Я завидую дереву: мысли его не слышны,

невесомы движения, и дети его не оставят,

и родятся они неприметно легко, словно сны,

словно светлая пыль с распростёртых ветвей отлетая.


Я завидую тем, кто укроется этой зимой

в нежной клети коры,

в её створчатых, скрученных сводах.

Стрекотаньем доверчивым. Нежной пленясь кутерьмой,

насекомое плечиком серым прильнуло у входа.


В теле дерева - темень. И тёплое лоно его

устилает пыльца облупившихся коконов - с лета,

скорлупа колыбелей,

какой-то бесследной совой

занесённые перья и косточки тонких скелетов.


И бесшумно струит земляную, зелёную кровь

деревянное сердце вдоль жил золотых, наполняя

неподвижное тело в коре - от корней до корон,

прикорнувших зимовщиков тельца собой согревая.


Вот и мне, в ожидании каждой грядущей зимы,

неминуемо горькой, сквозящим своим приближеньем,

так и хочется к дереву - в плен его тьмы,

в нежный кокон укрыться

младенческим сонным движеньем.


02
Я не ворон, я мельник…
04:03


Я не мельник, я ворон ...

А.С.Пушкин


Я не ворон, я мельник.

Бинокль, смотри, наведи

не на снег, а на чёрное – ветви,

ручьи подо льдом.


Не на марлю в окне,

а на раму вокруг. Но в один

глаз смотрящего мельница машет крылом,

а в другой машет сумрак вороньим крылом. И на круг,

замирая, ложится зерно.


Проследи приближение ветра.

Мукой обернётся зерно.

Обернётся душа, уносимая в клюве. Темно

только там, по контрасту, где можно сличить небеса

с белым фартуком, мельничным снегом и светом в глаза.


Я не ворон, я мельник.

Безумье моё облетит

белоснежные лопасти времени. Ветер сместит

направление севера к окрику, к свету крыла,

с циферблата сметая вращением, кроме числа,

так же снег и муку.

Я не ворон, Офелия. Реки текут против крови, как правило,

чёрные зёрна минут

в белизну обращая, зрачки обращая в стекло.
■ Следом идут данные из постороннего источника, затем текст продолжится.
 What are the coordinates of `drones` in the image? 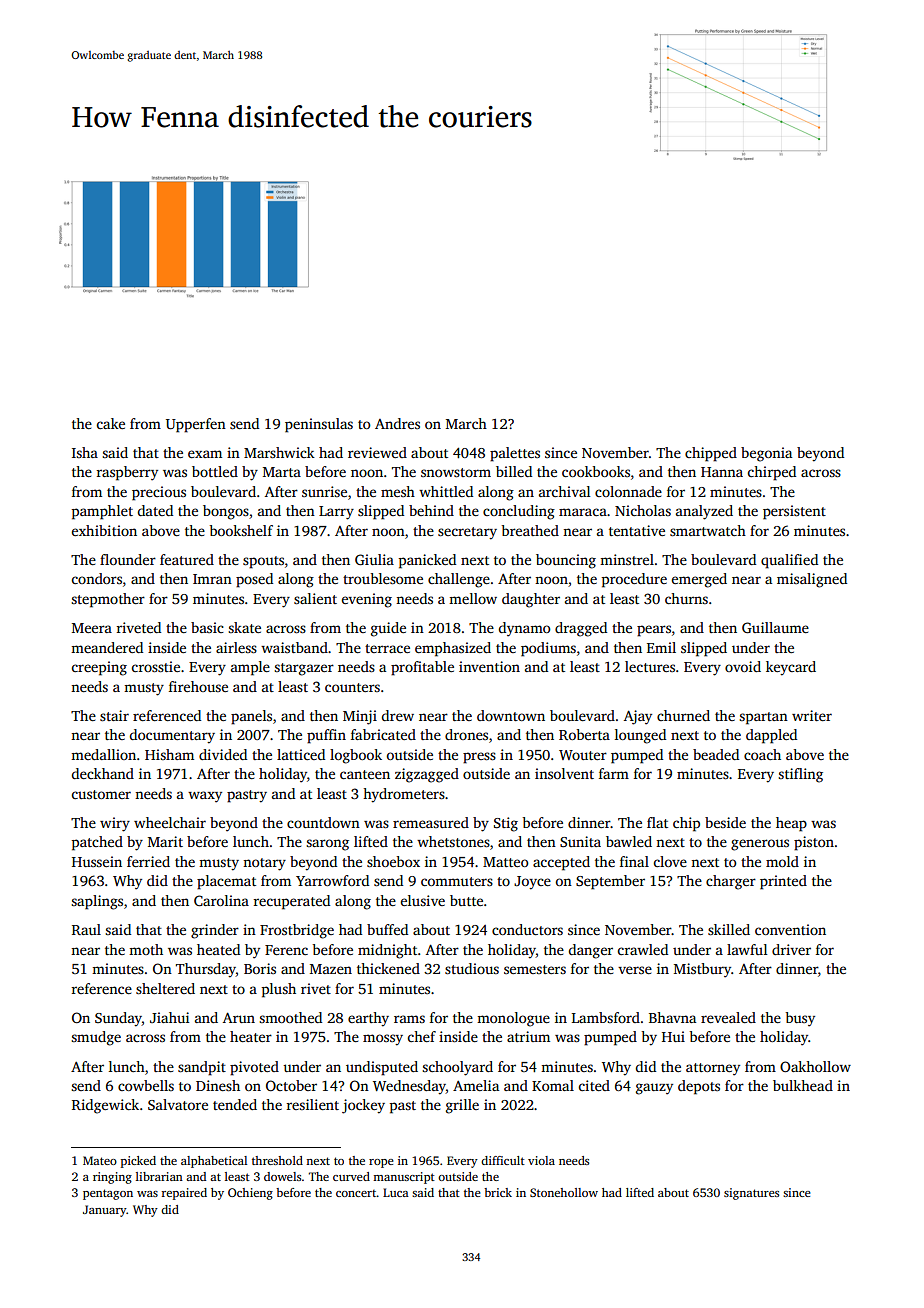 It's located at (466, 734).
Проплывая, гляди: рассветает.

Уже рассвело.

3. 06:18 — В замоскворечной твоей дали…

В замоскворечной твоей дали

пароход обозрения, еле слышим,

подплывает к причалу плеча Земли.

И, стекая по ровным крышам,

по ступеням, на нет, на нет

сходит день, задержав сиянье

на гольфах школьниц:

яркий, последний свет

перед ночью.

Проси прощенья,

чтобы сон не смеркся, и сделав круг,

в руку поручень утром вернул—на пристань.

Вечер. Дальний стрекот вечных, речных услуг.

Колокольный выстрел.


03
В замоскворечной твоей дали…
06:18


В замоскворечной твоей дали

пароход обозрения, еле слышим,

подплывает к причалу плеча Земли.

И, стекая по ровным крышам,

по ступеням, на нет, на нет

сходит день, задержав сиянье

на гольфах школьниц:

яркий, последний свет

перед ночью.

Проси прощенья,

чтобы сон не смеркся, и сделав круг,

в руку поручень утром вернул—на пристань.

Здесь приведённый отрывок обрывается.